Young republicans held a forum for local candidates to discuss city concerns.

The Philadelphia Federation of Young Republicans held a candidates’ forum for republican candidates for City Council on Saturday, Oct. 29. Candidates from the 169th district had a final opportunity to promote their campaigns at the St. Michael Orthodox Church in Northern Liberties.

Speakers included Karen Brown, Denny O’Brien, David Oh, Al Schmidt, Judge Ann Marie Coyle, Michael Untermeyer, Joe McColgan, Al Taubenberger, Lou Harris Jr., Judge Ken Powell and Linda Bateman.

John Featherman, who lost to Brown, the republican candidate for mayor, emceed the event.

Attendees were mostly aides and members of campaigns, although campaign workers said they promoted the event to voters in every neighborhood of the city. Steven Boc, chairman of the Philadelphia Federation of Young Republicans, estimated a peak of 50 attendees.

“We expected that we would fill the room, but this is really bad weather,” Featherman said. “Considering the circumstances, we’re happy with it.”

Featherman asked candidates his questions, which they had seven minutes to answer.

“The question will not be a negative question. The question will be about something that has not been brought up,” Featherman said before the speeches began.

Candidates focused on issues of public education reform and business tax breaks to bring industry and manufacturing back to Philadelphia.

Oh, an at-large candidate for City Council, stressed drawing international companies to the city.

“I think it is a very practical thing that we have to do to retain and attract those people with skills and abilities and degrees who are already in our city or want to come to our city for what our city really offers,” Oh said. “We need real money, real dollars.”

Another at-large candidate, McColgan, and candidate for traffic court judge Harris Jr. cited inefficiency on the part of city government.

“I don’t want to tweak the system. I want to blow the system up, because the system is broken,” McColgan said.

The rally focused on improving the republican presence in the city.

There are 127,579 registered republican voters in Philadelphia County out of 1,018,294 total registered voters, according to the Pennsylvania Department of State, as of Oct. 24. There are 798,319 registered democratic voters.

“I truly believe that, as a republican especially, when we win this election, we will have to set a higher standard,” Brown said. “It’s been a long time since a republican’s been there, it’ll be the first time a woman’s been [mayor], and it’ll be since 1869 an incumbent was taken down.
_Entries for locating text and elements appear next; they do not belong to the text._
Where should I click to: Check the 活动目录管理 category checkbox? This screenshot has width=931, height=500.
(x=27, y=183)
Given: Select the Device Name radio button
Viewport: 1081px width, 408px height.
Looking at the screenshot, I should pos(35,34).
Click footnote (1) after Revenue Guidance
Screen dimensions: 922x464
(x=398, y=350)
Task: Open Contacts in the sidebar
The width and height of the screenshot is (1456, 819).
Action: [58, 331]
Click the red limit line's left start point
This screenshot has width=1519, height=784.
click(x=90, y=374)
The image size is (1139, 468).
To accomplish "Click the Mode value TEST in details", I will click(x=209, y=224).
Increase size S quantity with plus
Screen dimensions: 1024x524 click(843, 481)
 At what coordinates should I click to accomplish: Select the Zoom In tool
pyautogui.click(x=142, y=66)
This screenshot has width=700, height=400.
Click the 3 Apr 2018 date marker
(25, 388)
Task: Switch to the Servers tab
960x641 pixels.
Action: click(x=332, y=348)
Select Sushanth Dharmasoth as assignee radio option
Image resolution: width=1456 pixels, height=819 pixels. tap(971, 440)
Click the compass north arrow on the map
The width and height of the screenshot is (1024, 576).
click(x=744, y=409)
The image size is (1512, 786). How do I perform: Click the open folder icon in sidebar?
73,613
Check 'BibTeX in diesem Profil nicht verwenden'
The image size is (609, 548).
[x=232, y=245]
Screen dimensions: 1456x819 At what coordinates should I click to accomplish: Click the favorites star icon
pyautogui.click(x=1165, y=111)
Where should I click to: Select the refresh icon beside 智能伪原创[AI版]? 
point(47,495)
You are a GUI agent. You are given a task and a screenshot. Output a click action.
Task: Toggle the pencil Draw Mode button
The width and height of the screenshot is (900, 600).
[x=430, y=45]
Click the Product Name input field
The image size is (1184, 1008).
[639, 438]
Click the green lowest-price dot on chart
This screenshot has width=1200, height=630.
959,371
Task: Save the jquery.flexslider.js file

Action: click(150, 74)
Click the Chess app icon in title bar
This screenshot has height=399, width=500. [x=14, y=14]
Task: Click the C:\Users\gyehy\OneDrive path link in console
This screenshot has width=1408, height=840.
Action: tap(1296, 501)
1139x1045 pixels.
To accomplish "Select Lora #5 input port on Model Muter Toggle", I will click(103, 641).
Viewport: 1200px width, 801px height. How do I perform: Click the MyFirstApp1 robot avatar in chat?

So we have to be above board, and we have to be truly ethical when we get in.”

Erik Jacobs, president of Temple University College Republicans, works on Al Schmidt’s campaign for City Commissioner.

Jacobs represented the student organization at the forum.

“I’ve heard it all before, but it’s nice to get it all again one more time before we come down the final stretch,” Jacobs said.

“It’s important to come out and show support of the candidates, and this [event] was kind of different, because they had to answer different kinds of questions,” Jacobs added. “So it was really nice to hear the different kinds of perspectives they had on the issues.”